◆ **Your instructions**
From the line containing "You are a computer-use agent. 872x483 pixels." to the last line of the data, both included, transcribe each line exactly, leaving out pictures and adding nothing.

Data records
***

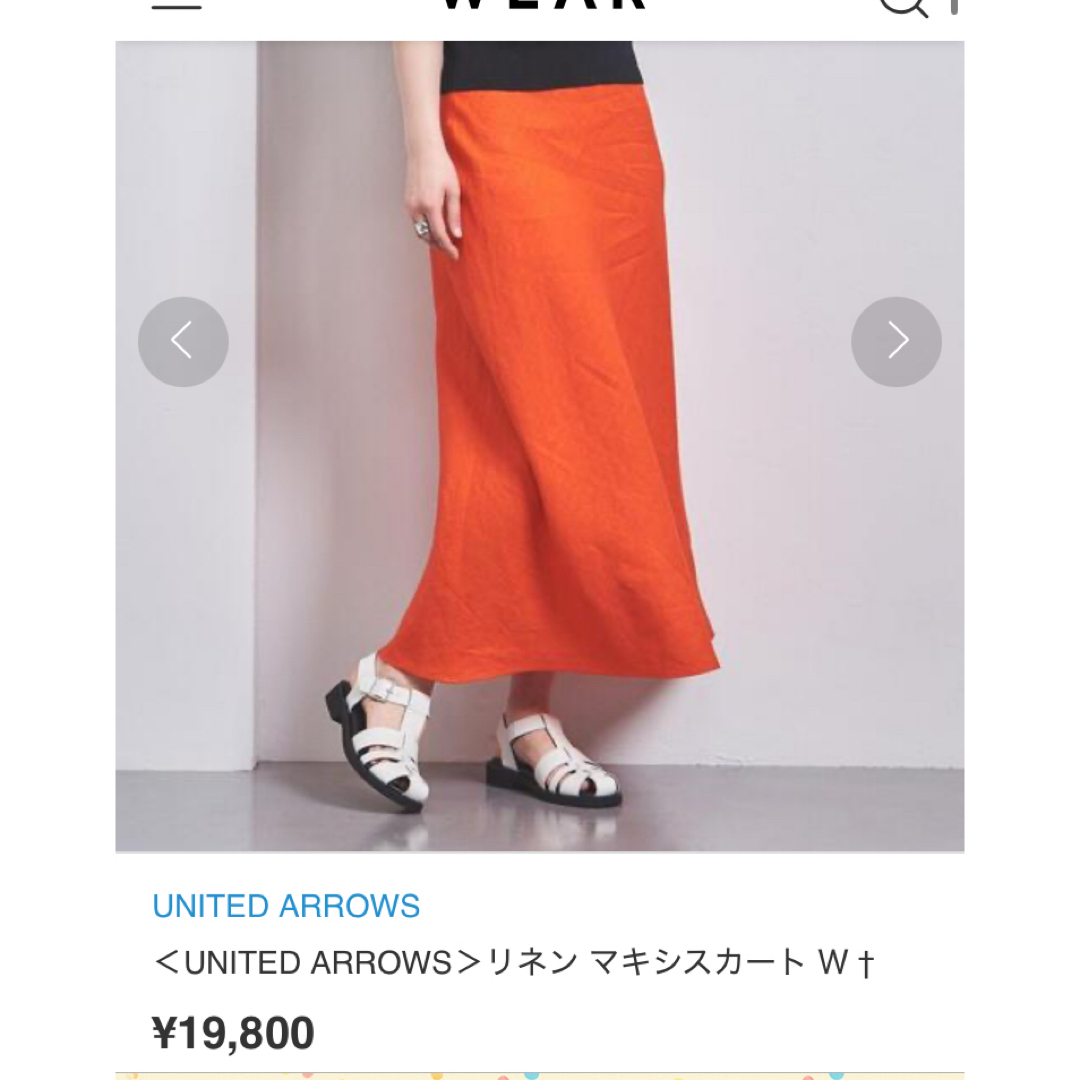Open the リネン マキシスカート product title
The image size is (1080, 1080).
[x=513, y=962]
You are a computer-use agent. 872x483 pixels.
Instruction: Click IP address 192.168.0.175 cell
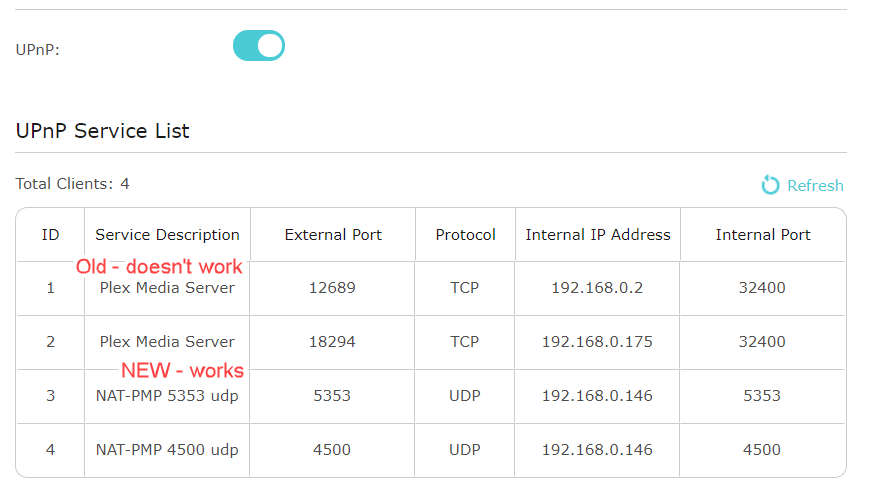[x=597, y=342]
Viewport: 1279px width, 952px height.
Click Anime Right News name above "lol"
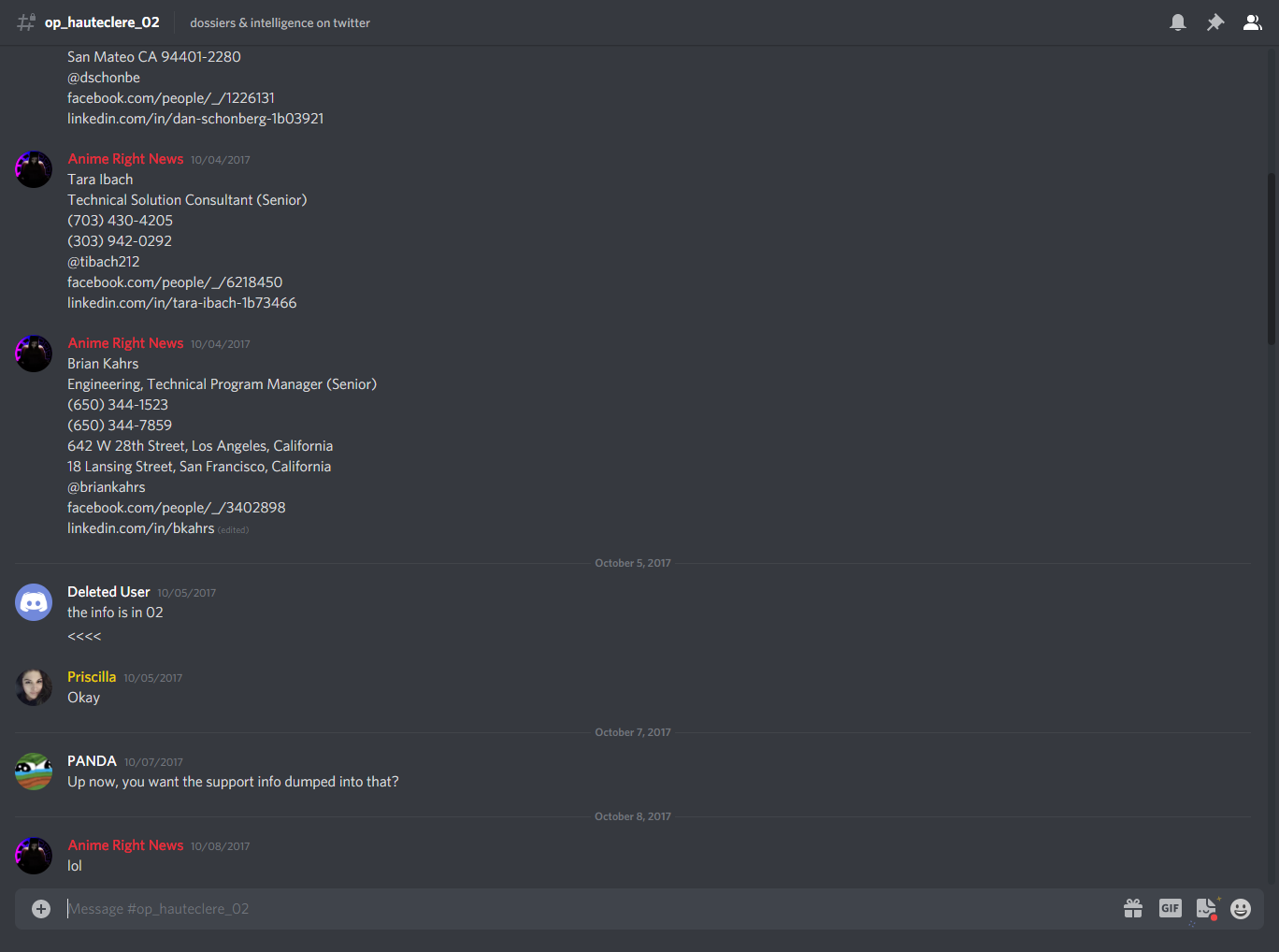click(x=125, y=845)
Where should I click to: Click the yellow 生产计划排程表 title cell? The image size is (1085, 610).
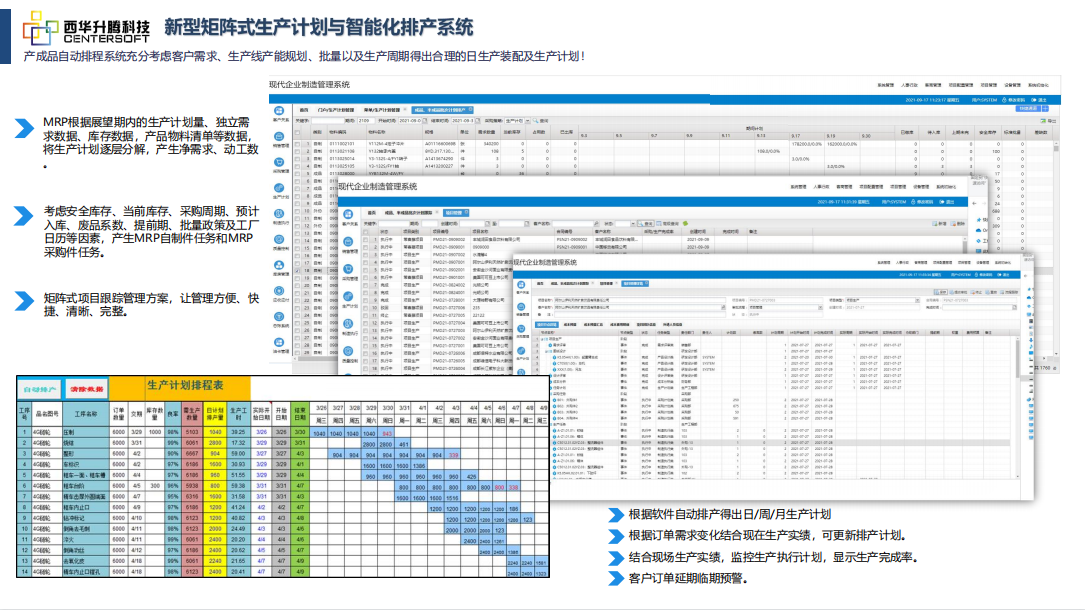pos(198,386)
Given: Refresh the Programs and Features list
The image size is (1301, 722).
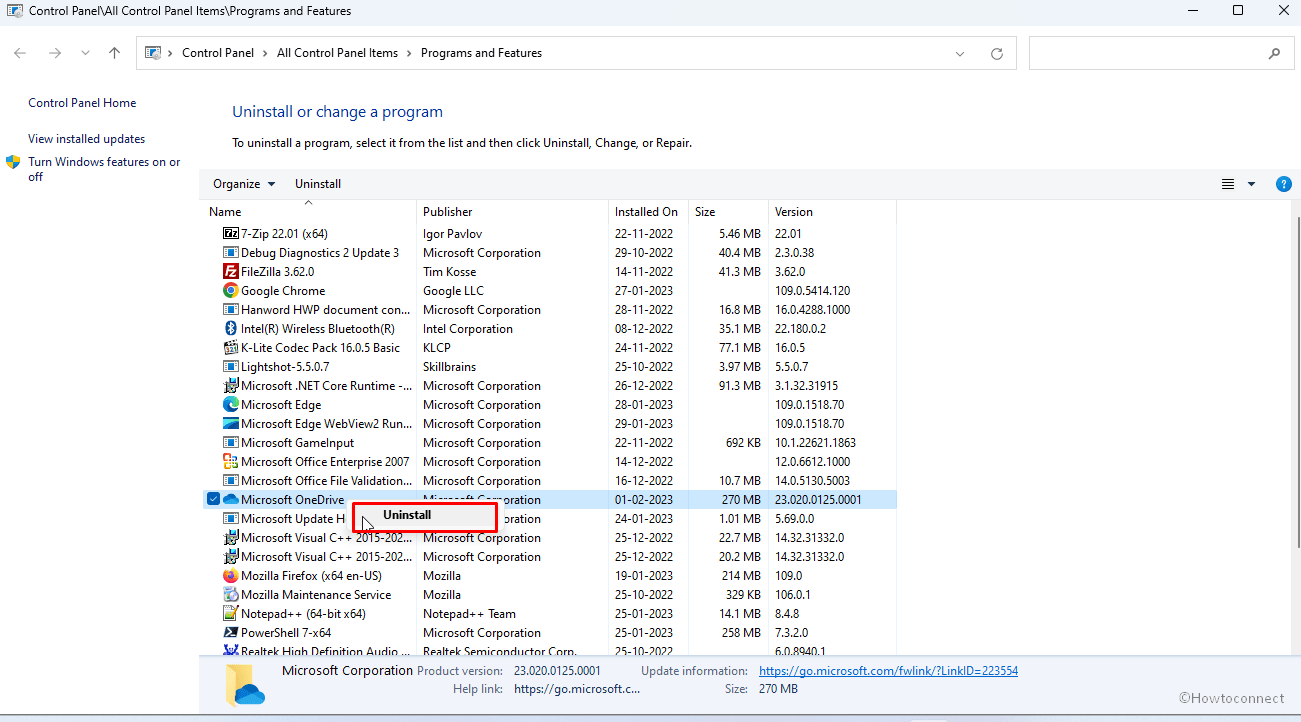Looking at the screenshot, I should (996, 54).
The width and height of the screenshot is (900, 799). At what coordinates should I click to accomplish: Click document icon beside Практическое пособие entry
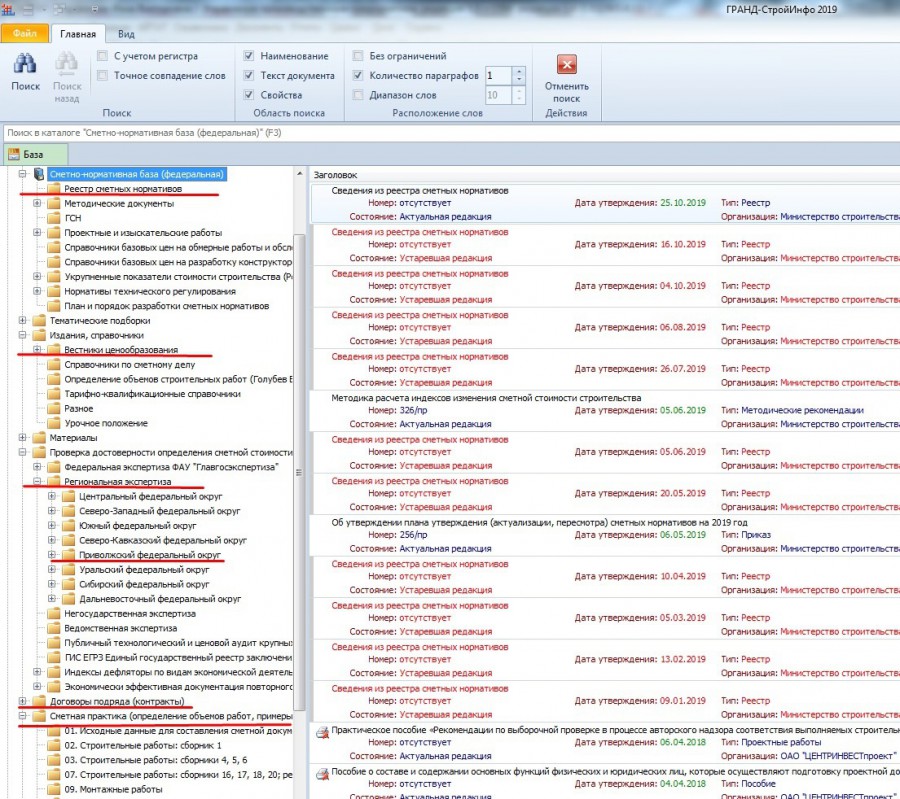[x=322, y=732]
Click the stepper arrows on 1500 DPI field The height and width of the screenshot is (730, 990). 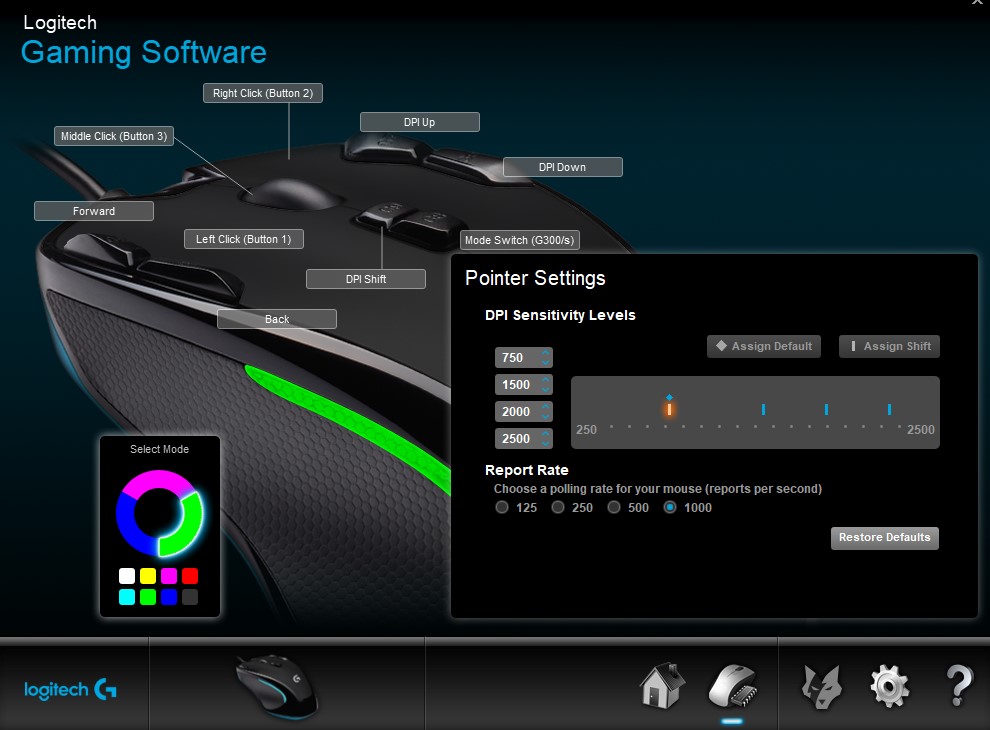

***

◆ **Exercise result**
You are a computer-use agent. 872x483 pixels.
Instruction: Click IP address 192.168.0.175 cell
[x=597, y=342]
Viewport: 1279px width, 952px height.
Click Anime Right News name above "lol"
click(x=125, y=845)
Where should I click to: Click the yellow 生产计划排程表 title cell? The image size is (1085, 610).
pos(198,386)
Given: Refresh the Programs and Features list
The image size is (1301, 722).
Looking at the screenshot, I should (996, 54).
The width and height of the screenshot is (900, 799). At what coordinates should I click to accomplish: Click document icon beside Практическое пособие entry
[x=322, y=732]
Click the stepper arrows on 1500 DPI field The height and width of the screenshot is (730, 990). 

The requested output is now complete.